▶ _Given data_
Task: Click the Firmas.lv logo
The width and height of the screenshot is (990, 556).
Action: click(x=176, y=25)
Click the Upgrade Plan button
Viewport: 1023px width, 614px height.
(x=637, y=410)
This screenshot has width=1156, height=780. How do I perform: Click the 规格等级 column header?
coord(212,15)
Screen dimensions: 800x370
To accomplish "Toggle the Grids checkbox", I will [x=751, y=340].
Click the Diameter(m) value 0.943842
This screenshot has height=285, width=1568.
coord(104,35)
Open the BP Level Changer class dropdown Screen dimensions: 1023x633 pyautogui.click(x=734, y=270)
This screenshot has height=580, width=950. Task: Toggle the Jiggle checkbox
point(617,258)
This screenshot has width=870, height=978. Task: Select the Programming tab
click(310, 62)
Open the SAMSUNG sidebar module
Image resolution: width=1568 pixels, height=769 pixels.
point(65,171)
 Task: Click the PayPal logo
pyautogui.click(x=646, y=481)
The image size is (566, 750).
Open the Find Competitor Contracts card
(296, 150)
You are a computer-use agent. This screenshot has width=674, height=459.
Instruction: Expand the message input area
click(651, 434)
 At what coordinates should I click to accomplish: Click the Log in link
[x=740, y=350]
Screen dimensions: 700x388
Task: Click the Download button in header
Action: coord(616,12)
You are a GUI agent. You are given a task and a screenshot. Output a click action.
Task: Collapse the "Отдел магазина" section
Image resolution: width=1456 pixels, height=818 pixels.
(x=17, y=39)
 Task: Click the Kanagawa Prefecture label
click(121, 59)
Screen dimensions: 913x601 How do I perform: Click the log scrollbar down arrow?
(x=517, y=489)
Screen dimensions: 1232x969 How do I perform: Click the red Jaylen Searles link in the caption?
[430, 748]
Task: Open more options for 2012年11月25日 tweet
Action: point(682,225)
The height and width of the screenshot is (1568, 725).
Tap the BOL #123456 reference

▶ _Task instructions_
Look through the records above for the word "agent". Report how many lines contain it, as a bare number.

▶ _Exercise solution_
2